● **Source text**
Obituaries are a bluesy reality in our business. Wrapping up a person’s existance - sometimes a century, sometimes only hours - in a half a dozen paragraphs.
Grieving families do their best, but it’s just not possible to capture the essence of a life in a couple of hundred hastily assembled words. Or so I thought.
Who was his first love? What did she think about when she looked at the stars? What were their dreams? We know they died, but how and why did they live?
The frustration for me as a newspaper editor is the lost stories. On at least a weekly basis I find out something amazing about someone in our community - from their obituary, when it’s too late to ask all the questions that flood to mind.
He survived being a prisoner of war. She was a test pilot. He was a filmaker long ago, she was a sculptor, he was a refugee, she was a great athlete; they were present for some momentous historic event.
There are people here I’ve known for decades, only I didn’t. Not fully. By the time we read it in the obituary, it’s interecting, but the first-hand of it is gone.
Don’t miss any more opportunities, if you can help it. Don’t put off getting to know people at a deeper level, assuming there will always be another day to ask those questions. Learn those stories about the people you care about, and share your own. Write them down.
The very nature of obituaries tends to follow a standard formula. So-and-so died on fill-in-the-date due to fill-in-the-cause. The funeral will be held on such-and-such-date. He or she was born on fill-in-the-blank. Schooling, jobs, marriage, survivors (why do we call them that? Sounds like they swam off the Titanic).
The best of it is usually a little paragraph near the end, where we learn that they loved the Cubs or the Hawkeyes, that they had a favorite show, maybe they were kind to dogs or made quilts or carved little cowboys out of soap - it’s not the what that mattered, it is that a little flavor of a life is preserved. That someone cared enough to notice.
I’ve often thought that people should write their own obituaries. Who else knows them better? We generally attend to things like life insurance and wills and where to dump our bones, but it would be considered odd to attend to the words that we will be remembered by.
My new hero of this concept passed away recently, and left this, which ran as his official obituary in the Omaha World Herald on Feb. 11. I kid you not. I didn’t know him, but now I do. We should all live and die so colorfully.
The great star lord, Adam Lee Malnove, departed this realm waving his cowboy hat while riding a neon green meteor across the midwest headed for the cosmos early in the morning on February 6, 2017. He assures us that he was warmly received by the celestial beings that travelled before him and were awaiting his arrival: his most beloved protectors grandma Jackie Malnove, Abe and Annie Magzamin, Betty and Bill De Roos, Todd Monk, and many friends he made along the way.

● **Dataset extract**
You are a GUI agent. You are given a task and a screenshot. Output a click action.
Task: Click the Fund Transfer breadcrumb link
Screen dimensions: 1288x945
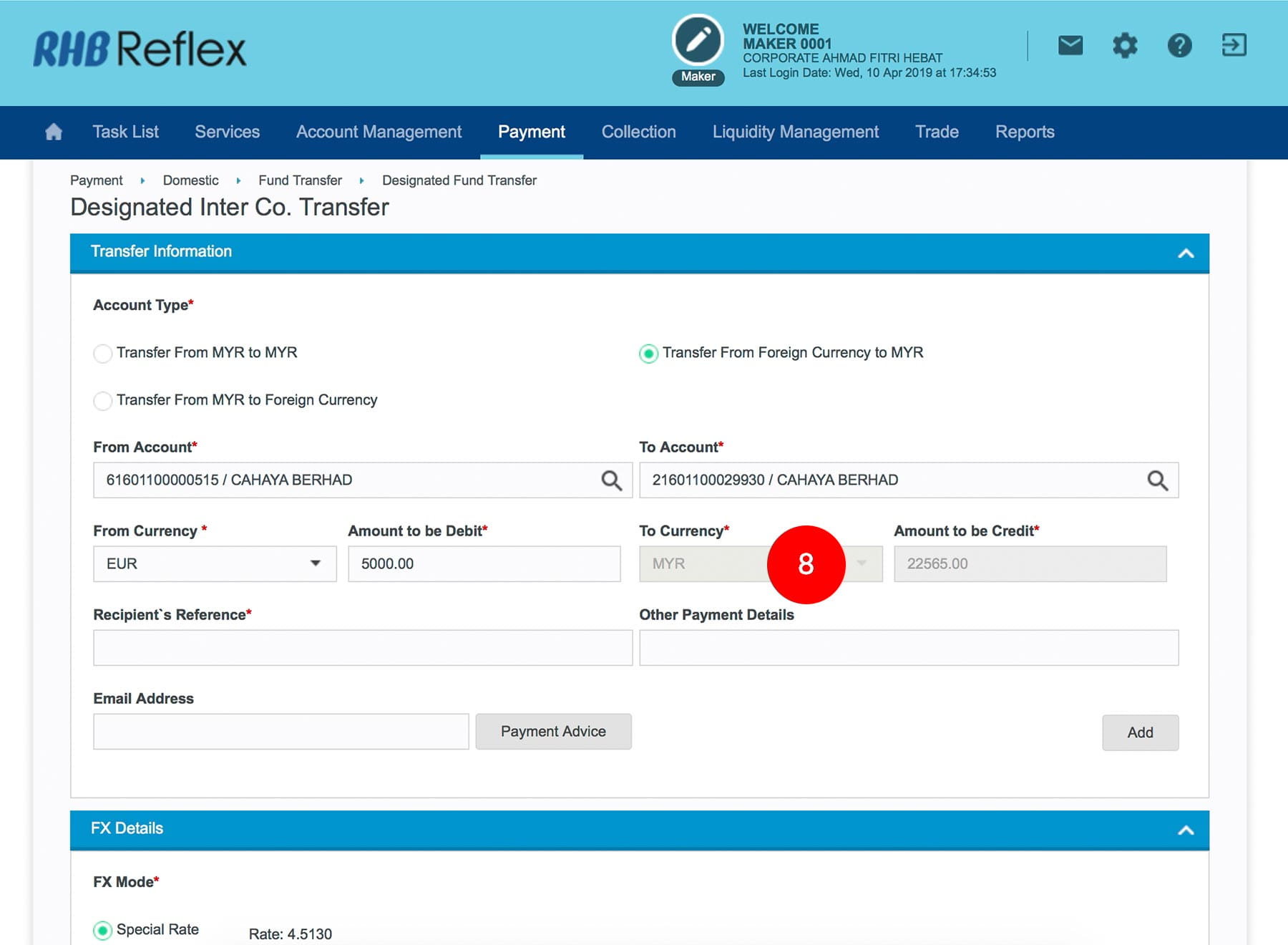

● **What this exercise asks**
- A) In the essay on obituaries, who does Adam Lee Malnove's obituary name as waiting for his arrival? List each person separately.
- B) Write the next part of the essay on obituaries, picking up after its final sentence.
You won't need any of the data.

● **Set of answers**
- A)
- Jackie Malnove
- Abe Magzamin
- Annie Magzamin
- Betty De Roos
- Bill De Roos
- Todd Monk

- B)
He leaves his Malnove dynasty and legacy here on this earth for us all to enjoy in his beautiful children Aidan “Shnee the invincible,” Anna “Pants, queen of the mermaids,” and Oliver “L.B. the junior star lord.” His greatest mentor, father figure, and the man he appreciated the most in this lifetime Paul Malnove is who Adam attributes his savvy nature, “don’t work harder, think smarter” mindset, and is eternally grateful for every second they were able to spend together. Adam takes great comfort knowing that he will be able to personally welcome his team of loved ones into the beyond someday in the very distant future.
Adam asks for us all to rally together to cheer on his mother supermodel sweetheart and earth angel Susan Malnove, tender hearted rogue adventurer father Jan De Roos, his cherished aunt and uncle Nancy and Bill Malnove (as well as cousin Ashley), slightly dim witted but very lovable younger brother Will De Roos, Elsa Mars impersonator younger sister Alison Walker (as well as her superhero hockey star husband Christopher Walker, niece Charlie Walker the hula dancing animal talker, and nephew Robert Staples Walker IV his battle bot buddy), British intelligence 007 and superman enthusiast brother in law Christopher O’Kane, Adam’s minuscule of a fractal better looking and female clone. ... the other half of his heart little sister Kitty O’Kane (and nephews that he loved like they were his own: Ty “the protégé and infamous couch snuggler” O’Kane, Alex “suplex” O’Kane, and the only person that was allowed to “fire” Adam on a weekly basis Jack O’Kane). Star Lord wishes to acknowledge his precious surrogate grandmother that loved him like her own, and it was reciprocated ten fold, Jean Schmitz, our world famous karaoke singer and world renown ballroom dancer. Nene De Roos, thank you for always trying to impart your advice and love whenever possible. Special thanks to all who welcomed Adam into their hearts and family, gave the greatest gift of friendship, spent time exchanging stories, and love life as much as he does.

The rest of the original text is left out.